FaaS-compatible notary server

[lijok]

Hi team,

We're exploring ways to host the notary server at-edge, so it's as close to the provers as possible. Couple of hosting options would involve writing a FaaS-compatible (say AWS Lambda) notary server. Specifically, making it stateful in a way that allows it to work without a persistent open socket to the prover (imagine it working just like an HTTP API for the notarization process).

Has the team played around with this or a similar idea in the past at all?
Is there any information you could provide us regarding what roadblocks we might hit if we attempted to implement a notary server with these semantics?

Thank you !

[sinui0]

The underlying MPC/IZK that is used in TLSNotary essentially requires a persistent duplex connection in practice. I can imagine you may be able to implement it over HTTP semantics but that would be with great effort and likely inefficient. The protocols have several stateful communication rounds and use IO multiplexing.

The implementation of TLSNotary (and its underlying mpz library) is tightly coupled to having persistent duplex IO. It would be a huge lift to rewrite it to support snapshotting the state on every round.

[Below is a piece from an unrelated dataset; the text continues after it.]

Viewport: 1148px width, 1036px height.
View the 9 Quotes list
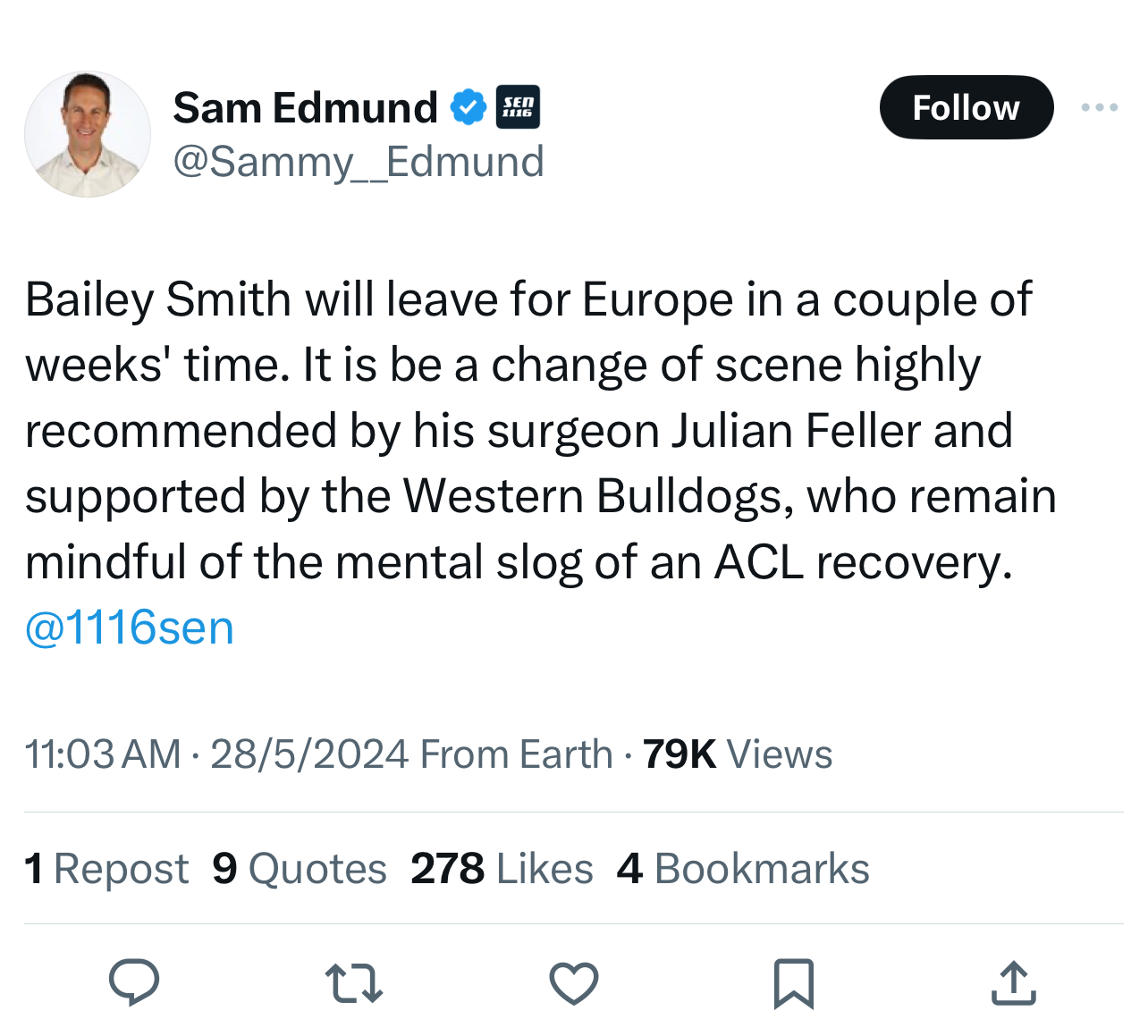300,868
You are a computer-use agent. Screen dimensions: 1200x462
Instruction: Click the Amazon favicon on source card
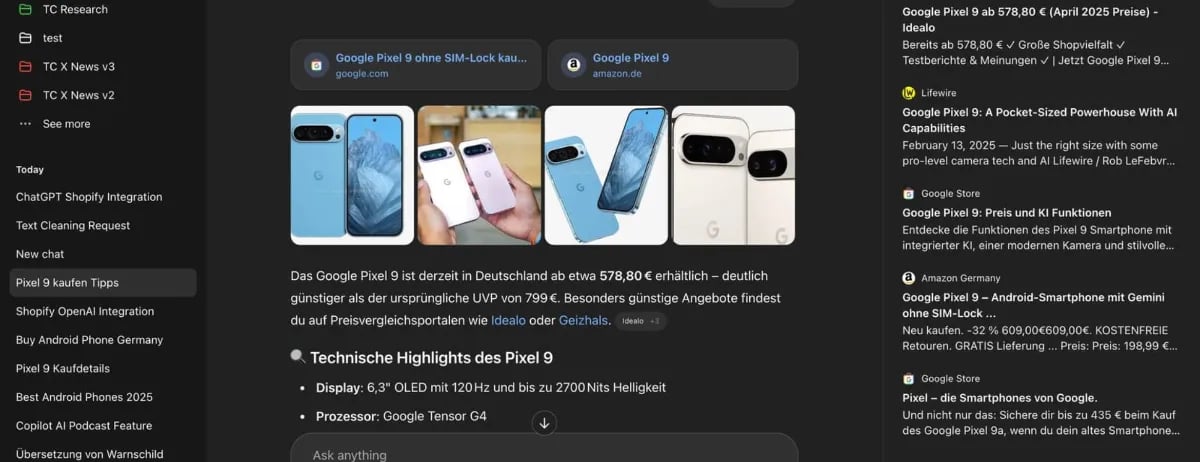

I feel the FaaS paradigm may be a poor fit for the task here. You will likely get better bang for buck pursuing a managed multi-region container solution which allows you to open persistent connections. Outside of a notarization session, the Notary server itself is already pretty much stateless. I don't see any hurdles for spinning them up and down on demand to save on costs.

In the near term (Q3), we're focused on improving performance and you can expect latency to become much less of a factor. Memory footprint and bandwidth usage will also be reduced significantly.

[lijok]

Thank you for looking into this @sinui0 - very useful context.